* THE PROBLEM: Retype the entries below exactly, but begin at the line containing "Instruction: Close the defineReactive.js tab" and end at the last line.

= Beginning of Section =

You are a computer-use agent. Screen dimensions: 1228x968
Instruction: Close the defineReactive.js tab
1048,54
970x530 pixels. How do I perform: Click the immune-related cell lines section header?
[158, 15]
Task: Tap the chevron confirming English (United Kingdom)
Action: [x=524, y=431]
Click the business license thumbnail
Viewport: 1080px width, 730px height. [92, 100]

= End of Section =

* EXERCISE SOLUTION:
Instruction: Close the defineReactive.js tab
1048,54
970x530 pixels. How do I perform: Click the immune-related cell lines section header?
[158, 15]
Task: Tap the chevron confirming English (United Kingdom)
Action: [x=524, y=431]
Click the business license thumbnail
Viewport: 1080px width, 730px height. [92, 100]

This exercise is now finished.